MODE OF THE INVENTION

Hereinafter, an experimental example will be described in detail with reference to the embodiments of the present inventive concept which have been described above.

FIG. 18 shows a MV of a horizontal motion frame, FIG. 19 shows conversion results into a stereoscopic image using a delayed image and a current image, acquired by applying the an embodiment of the present inventive concept described above, FIG. 20 is a view of a depth map of a frame that is not a horizontal motion frame, and FIG. 21 show stereoscopic images to which the depth map of FIG. 20 is applied according to an embodiment of the present inventive concept. Referring to FIG. 20, it can be seen that a positive variance is applied to an upper portion of an image and thus, the upper portion of the image is viewed to be recessed, and a negative variance is applied to a lower portion of the image and thus, the lower portion of the image is viewed to protrude. Referring to FIG. 21, it can be seen that various variances are applied to subjects according to the location of the subjects.

FIG. 22 is a block diagram illustrating an apparatus 100 for converting 2D image signals into 3D image signals, according to an embodiment of the present inventive concept. The block diagram of FIG. 22 is used to embody the conversion procedures illustrated in FIG. 1, and each of the conversion procedures illustrated in FIG. 1 can be performed in a single unit illustrated in FIG. 22. However, the current embodiment is exemplary, and any one procedure of FIG. 1 can be performed in two or more units, or two or more procedures of FIG. 1 can be performed in one unit.

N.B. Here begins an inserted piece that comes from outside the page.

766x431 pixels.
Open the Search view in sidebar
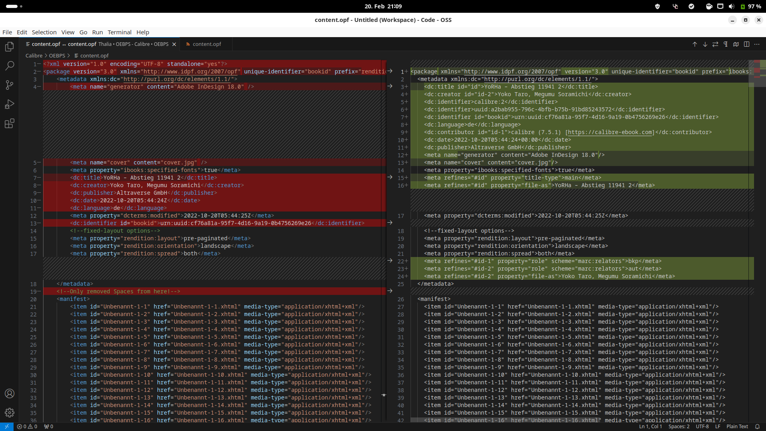[10, 65]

Referring to FIG. 22, the apparatus 100 for converting 2D image signals into 3D image signals include a motion information computing unit 110, a motion type determination unit 120, a scene change determination unit 130, a first 3D image generation unit 140, and a second 3D image generation unit 150. The motion information computing unit 110 applies a full search to a current frame of input 2D image signals to search for MV, and performs a post procedure, such as Equation 1 and Equation 2, on the searched MV. The motion type determination unit 120 determines whether the current frame is a horizontal motion frame or another type motion frame, that is, a still frame, a high-speed motion frame, or a vertical motion frame. The scene change determination unit 130 determined whether the current frame is a scene change frame, when the determination unit 120 has determined that the current frame is a horizontal motion frame. When the scene change determination unit 130 determines that the current frame is not the scene change frame, the signals are applied to the first 3D image generation unit 140, but when the scene change determination unit 130 determines that the current frame is the scene change frame, the signals are applied to the second 3D image generation unit 150.

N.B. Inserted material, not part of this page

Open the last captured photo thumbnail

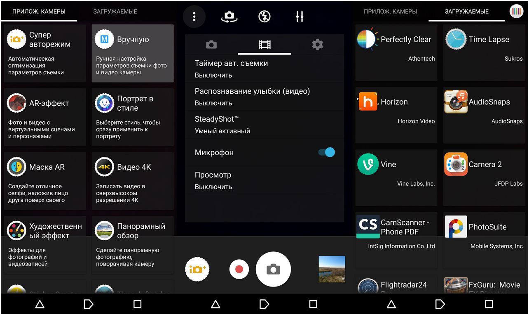pos(331,269)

The first 3D image generation unit 140 generates a stereoscopic image using a delayed image and a current image. On the other hand, the second 3D image generation unit 150 uses only the current image, specifically generates a depth map of the current image and a stereoscopic image is generated using the depth map. When the second 3D image generation unit 150 generates the depth map, according to an embodiment of the present inventive concept, first, a horizontal boundary is detected and then whenever the detected horizontal boundary is encountered while moving in a vertical direction with respect to the current frame, a depth value is increased. In addition, when a previous or next frame of the current frame is the horizontal motion frame for which the first 3D image generation unit 140 generates a stereoscopic image, the applied maximum variance may be gradually increased or reduced.

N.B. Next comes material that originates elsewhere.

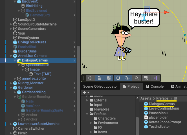
Task: Click Assets in the breadcrumb path
Action: [146, 98]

While the present inventive concept has been particularly shown and described with reference to exemplary embodiments thereof, it will be understood by those of ordinary skill in the art that various changes in form and details may be made therein without departing from the spirit and scope of the present inventive concept as defined by the following claims.

Claims

1. A method of for converting 2D image signals into 3D image signals, the method comprising:

acquiring motion information about a current frame that is 2D input image signals;

determining a motion type of the current frame using the motion information; and

when the current frame is not a horizontal motion frame, applying a depth map of the current frame to a current image to generate 3D output image signals,

wherein the depth map is generated using a horizontal boundary of the current frame.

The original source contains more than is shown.